With this part of my roadtest of the PolarFire FPGA I implement an example accelerator design for sorting on it, and I compare it with results from a Xilinx board (Avnet's Ultra96). I always considered such a comparison very interesting and useful, and this is the perfect time to be done.
For this comparison, I will mostly focus on resource utilisation for the logic in terms of look-up tables (LUTs) and flip-flops (FFs), as well as the operating frequency (fmax). The resource utilisation relates to complexity of the designs that can be placed on the FPGA, and the operating frequency can directly translate to performance.
The reason that this comparison is really interesting is that these metrics are a result of numerous factors, from the internal architecture of the FPGA (e.g. Zynq UltraScale+ for the ZU3EG on Ultra96) to the quality of the toolchain (e.g. the effectiveness of logic optimisation, place-and-route heuristics etc.).
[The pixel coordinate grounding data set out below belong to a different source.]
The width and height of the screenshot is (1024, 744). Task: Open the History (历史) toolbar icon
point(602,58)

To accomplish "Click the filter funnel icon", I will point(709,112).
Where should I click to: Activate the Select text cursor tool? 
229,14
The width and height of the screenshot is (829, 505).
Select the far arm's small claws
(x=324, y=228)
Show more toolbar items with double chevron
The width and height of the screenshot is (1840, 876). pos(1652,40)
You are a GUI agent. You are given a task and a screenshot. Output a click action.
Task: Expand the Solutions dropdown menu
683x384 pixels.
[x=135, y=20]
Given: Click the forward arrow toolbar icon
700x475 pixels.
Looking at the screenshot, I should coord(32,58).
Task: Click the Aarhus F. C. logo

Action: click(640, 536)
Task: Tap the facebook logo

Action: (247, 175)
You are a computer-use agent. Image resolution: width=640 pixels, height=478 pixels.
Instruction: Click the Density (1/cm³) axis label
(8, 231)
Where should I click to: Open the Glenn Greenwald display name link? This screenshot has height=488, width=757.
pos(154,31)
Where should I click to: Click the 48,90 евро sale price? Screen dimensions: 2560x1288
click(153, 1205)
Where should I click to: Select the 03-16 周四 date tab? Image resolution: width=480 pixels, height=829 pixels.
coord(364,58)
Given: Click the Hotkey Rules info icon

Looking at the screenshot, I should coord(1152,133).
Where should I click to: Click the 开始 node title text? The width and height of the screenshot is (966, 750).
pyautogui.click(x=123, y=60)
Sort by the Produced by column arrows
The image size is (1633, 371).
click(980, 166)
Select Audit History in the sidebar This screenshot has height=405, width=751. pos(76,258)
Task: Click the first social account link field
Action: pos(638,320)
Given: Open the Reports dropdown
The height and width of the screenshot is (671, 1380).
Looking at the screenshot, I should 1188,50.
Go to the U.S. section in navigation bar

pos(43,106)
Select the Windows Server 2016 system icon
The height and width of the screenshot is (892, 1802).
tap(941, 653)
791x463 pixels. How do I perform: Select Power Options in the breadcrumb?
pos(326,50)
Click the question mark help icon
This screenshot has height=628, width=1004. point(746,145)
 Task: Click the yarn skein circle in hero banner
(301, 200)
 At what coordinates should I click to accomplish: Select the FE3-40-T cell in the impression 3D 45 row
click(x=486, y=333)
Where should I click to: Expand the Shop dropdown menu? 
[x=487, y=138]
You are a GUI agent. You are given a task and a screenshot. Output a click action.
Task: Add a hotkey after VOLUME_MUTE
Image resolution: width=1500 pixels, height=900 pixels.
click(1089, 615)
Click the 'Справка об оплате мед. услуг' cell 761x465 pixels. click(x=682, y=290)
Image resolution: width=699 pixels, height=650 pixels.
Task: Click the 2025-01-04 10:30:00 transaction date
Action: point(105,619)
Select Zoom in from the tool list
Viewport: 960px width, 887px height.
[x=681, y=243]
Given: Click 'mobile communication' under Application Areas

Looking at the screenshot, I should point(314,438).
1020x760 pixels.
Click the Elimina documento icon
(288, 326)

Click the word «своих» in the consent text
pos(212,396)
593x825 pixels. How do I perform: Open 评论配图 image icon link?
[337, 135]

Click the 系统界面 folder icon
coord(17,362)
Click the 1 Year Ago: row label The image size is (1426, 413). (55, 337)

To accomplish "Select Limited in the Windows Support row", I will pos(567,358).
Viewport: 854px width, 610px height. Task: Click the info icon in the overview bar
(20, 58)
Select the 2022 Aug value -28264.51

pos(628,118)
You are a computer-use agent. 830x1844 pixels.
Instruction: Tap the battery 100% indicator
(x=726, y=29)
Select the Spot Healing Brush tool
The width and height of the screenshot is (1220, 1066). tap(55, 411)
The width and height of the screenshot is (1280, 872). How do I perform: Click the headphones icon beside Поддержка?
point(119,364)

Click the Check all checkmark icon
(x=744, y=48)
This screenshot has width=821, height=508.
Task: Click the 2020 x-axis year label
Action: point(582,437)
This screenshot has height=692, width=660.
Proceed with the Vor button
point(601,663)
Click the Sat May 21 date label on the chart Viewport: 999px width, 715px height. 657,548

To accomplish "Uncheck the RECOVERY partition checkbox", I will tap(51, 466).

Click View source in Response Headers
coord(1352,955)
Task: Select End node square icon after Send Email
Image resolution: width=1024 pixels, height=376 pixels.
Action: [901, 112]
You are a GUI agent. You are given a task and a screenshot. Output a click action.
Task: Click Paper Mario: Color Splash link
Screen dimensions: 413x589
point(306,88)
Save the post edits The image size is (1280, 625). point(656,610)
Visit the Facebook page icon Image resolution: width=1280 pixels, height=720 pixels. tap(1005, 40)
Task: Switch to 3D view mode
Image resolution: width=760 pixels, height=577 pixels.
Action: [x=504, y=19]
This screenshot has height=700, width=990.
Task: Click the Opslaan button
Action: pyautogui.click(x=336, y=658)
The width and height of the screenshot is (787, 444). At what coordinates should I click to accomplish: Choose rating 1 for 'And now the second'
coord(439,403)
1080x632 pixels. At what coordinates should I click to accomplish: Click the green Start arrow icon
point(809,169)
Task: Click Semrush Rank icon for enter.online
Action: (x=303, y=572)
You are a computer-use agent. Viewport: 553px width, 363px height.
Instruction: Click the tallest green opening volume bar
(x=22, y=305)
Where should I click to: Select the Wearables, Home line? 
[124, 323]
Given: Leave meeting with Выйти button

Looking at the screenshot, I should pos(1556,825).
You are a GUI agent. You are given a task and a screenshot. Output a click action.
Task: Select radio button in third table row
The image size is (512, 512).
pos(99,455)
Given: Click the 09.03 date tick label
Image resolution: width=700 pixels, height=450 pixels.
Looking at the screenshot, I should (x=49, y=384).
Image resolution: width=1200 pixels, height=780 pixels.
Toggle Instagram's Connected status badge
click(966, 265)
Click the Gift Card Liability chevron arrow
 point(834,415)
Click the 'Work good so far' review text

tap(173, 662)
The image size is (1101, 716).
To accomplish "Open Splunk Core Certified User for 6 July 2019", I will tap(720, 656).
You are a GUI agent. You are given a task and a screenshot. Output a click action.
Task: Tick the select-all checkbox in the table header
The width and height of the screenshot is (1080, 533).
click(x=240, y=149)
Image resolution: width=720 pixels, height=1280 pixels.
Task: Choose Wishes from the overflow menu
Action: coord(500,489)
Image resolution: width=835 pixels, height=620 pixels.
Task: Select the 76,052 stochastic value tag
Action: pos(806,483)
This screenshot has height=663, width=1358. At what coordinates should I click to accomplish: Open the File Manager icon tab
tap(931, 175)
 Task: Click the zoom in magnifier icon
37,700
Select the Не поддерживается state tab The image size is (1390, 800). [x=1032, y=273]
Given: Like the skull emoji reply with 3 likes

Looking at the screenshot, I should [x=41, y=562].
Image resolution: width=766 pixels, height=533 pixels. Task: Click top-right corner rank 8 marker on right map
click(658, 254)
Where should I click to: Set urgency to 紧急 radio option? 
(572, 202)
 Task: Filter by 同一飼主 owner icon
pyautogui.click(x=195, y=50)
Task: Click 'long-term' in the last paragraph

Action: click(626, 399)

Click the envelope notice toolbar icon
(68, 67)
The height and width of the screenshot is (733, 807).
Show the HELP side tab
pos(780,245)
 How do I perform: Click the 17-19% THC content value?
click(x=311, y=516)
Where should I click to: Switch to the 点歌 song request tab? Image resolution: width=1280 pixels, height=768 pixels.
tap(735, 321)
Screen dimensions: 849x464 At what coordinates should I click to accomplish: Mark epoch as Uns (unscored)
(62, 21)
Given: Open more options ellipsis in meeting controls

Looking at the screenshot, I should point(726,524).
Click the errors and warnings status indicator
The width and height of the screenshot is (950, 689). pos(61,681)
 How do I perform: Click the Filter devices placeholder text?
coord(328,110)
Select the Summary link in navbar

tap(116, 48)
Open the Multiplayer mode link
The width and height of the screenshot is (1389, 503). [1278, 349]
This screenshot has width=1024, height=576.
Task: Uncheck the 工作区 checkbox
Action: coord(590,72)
Thus, this comparison will be able to roughly answer simple questions like what chip do I select for a better chance to fit my complex design. The comparison is based on the sorting example, and it does not elaborate on designs with memories (e.g. BRAM) etc. that would further complicate the discussion.
Comparison of the two FPGAs on paper
Based on official information from the corresponding vendor's websites I have created the following table summarising the selected specification details for each of the boards.
Board | Microchip PolarFire Eval Kit (MPF300-EVAL-KIT) | Avnet Ultra96 |
FPGA part | MPF300TS-1FCG1152I | XCZU3EG-1SBVA484E |
LUTs | 299,544 (LUT4) | 70,560 (LUT6) |
FFs | 299,544 | 141,120 |
Logic elements | 299,544 (LUT4+DFF) | 154,350 |
Total on-chip memory | 20.6 Mbits | 7.6 Mbits |
Total DRAM | 6 GB | 2 GB |
Hardened cores | None | 4x ARM A53 @ 1.3 GHz |
FPGA manufacturing node | 28nm Silicon-Oxide-Nitride-Oxide-Silicon (SONOS) | TSMC's 16 nm FinFET |
Included software license | 1-year "silver" Libero SoC | Vivado free version (perpetual) |
Other features | 2x RJ45, SFP+, SERDES, 160-pin (HPC) FMC, PCIe x4, SATA | Runs Linux, 2x ARM R5 for real-time use, Wi-Fi and Bluetooth, USB ports, 100-pin GPIO, SD card slot |
Current price | £1,353.00 | £267.68 |
The MPF300T is a more expensive board, as it is certainly more high-end feature packed. However, with respect to the FPGA itself a comparison is less straightforward as they are fundamentally different, from the architecture of the logic slices to the fabrication technology (MPF300 is non-volatile).
For example, the number of lookup tables (LUTs) in each case counts different LUT implementations (4-input LUTs on Microchip and 6-input LUTs on Xilinx). In principle, 4-input LUTs are older and inferior to 6-input LUTs, as they contain less information (16 and 64 rows respectively). However, an FPGA consisting of different LUT implementation is not necessarily inferior or superior, as each approach has different advantages, such as with respect to the routing complexity. Nevertheless, we would like to see if the higher number of LUTs in MPF300T is still better, i.e. it fits more logic.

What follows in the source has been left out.